WHAT IS BEING ASKED: Check every line below for the word "will" and copy the ones that have it.

[Collected data]

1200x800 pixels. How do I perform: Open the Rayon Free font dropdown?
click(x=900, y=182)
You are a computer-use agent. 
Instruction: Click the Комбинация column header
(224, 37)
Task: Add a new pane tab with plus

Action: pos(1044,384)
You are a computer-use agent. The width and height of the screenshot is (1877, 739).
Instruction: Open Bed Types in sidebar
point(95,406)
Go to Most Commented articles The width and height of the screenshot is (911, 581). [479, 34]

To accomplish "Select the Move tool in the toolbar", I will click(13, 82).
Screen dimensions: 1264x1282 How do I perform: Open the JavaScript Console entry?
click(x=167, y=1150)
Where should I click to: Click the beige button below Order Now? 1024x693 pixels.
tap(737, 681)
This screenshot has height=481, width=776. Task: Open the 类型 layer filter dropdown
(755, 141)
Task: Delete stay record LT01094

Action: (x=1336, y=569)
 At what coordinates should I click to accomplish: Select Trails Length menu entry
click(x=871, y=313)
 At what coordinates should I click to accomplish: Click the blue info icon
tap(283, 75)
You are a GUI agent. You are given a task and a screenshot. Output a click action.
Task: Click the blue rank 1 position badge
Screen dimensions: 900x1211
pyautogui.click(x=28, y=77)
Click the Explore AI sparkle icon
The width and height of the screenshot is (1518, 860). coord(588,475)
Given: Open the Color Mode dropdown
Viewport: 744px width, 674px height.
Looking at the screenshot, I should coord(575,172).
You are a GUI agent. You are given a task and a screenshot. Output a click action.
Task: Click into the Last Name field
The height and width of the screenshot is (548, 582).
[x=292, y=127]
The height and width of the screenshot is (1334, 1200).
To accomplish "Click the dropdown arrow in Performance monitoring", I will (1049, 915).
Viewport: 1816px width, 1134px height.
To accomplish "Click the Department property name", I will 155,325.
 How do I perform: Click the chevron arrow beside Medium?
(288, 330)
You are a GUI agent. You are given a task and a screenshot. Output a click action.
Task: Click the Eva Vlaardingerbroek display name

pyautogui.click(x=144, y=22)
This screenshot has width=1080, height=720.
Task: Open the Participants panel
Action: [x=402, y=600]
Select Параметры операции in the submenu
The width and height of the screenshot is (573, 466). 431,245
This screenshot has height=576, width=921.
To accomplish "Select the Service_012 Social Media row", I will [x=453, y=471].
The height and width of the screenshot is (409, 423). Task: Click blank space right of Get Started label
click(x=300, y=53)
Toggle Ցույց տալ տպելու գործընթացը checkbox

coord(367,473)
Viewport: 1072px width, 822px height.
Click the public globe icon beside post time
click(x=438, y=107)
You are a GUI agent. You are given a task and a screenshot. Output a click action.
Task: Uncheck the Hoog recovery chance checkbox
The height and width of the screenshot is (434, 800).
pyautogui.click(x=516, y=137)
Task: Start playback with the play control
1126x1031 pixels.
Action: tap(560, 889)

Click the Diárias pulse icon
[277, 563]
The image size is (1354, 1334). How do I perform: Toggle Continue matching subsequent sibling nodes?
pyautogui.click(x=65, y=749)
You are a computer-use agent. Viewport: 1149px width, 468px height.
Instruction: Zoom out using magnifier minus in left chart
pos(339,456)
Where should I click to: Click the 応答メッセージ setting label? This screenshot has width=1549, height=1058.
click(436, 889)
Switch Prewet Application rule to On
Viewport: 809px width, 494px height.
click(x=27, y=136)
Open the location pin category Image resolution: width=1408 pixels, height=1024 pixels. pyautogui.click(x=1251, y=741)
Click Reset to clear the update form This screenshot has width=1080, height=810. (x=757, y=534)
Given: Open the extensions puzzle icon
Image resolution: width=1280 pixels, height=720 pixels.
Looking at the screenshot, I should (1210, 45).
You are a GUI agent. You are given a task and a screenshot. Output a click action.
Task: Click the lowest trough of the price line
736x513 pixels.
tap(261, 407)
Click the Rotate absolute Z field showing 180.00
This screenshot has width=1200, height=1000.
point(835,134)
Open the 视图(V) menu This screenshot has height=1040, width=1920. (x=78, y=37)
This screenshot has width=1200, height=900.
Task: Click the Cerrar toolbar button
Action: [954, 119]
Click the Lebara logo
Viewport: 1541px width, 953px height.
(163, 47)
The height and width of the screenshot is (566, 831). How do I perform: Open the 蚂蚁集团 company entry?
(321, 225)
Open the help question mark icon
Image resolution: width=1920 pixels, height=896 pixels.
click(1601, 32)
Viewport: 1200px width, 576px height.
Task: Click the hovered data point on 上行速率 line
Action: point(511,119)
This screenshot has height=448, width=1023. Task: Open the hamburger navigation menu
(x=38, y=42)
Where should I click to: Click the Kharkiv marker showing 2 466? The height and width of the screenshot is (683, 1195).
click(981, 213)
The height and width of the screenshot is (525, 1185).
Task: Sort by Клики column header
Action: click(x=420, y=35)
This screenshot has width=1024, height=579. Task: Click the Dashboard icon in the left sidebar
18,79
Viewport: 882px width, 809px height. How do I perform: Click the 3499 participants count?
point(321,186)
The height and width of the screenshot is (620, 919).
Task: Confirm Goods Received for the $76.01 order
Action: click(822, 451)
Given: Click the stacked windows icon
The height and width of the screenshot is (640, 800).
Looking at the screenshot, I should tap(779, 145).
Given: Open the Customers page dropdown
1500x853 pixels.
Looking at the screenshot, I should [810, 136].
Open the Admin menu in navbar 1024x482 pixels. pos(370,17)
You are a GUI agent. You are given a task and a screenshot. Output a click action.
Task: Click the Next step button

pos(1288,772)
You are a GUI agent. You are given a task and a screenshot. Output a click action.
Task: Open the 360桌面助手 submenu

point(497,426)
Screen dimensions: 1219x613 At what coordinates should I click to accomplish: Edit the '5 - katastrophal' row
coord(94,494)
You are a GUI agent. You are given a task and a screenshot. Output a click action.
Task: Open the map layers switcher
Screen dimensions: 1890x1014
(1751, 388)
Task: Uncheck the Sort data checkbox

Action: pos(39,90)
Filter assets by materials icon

WRITTEN RESPONSE:
To accomplish "Select the Move tool in the toolbar", I will click(13, 82).
To accomplish "Click the dropdown arrow in Performance monitoring", I will (1049, 915).
To accomplish "Click the Department property name", I will 155,325.
To accomplish "Select the Service_012 Social Media row", I will [x=453, y=471].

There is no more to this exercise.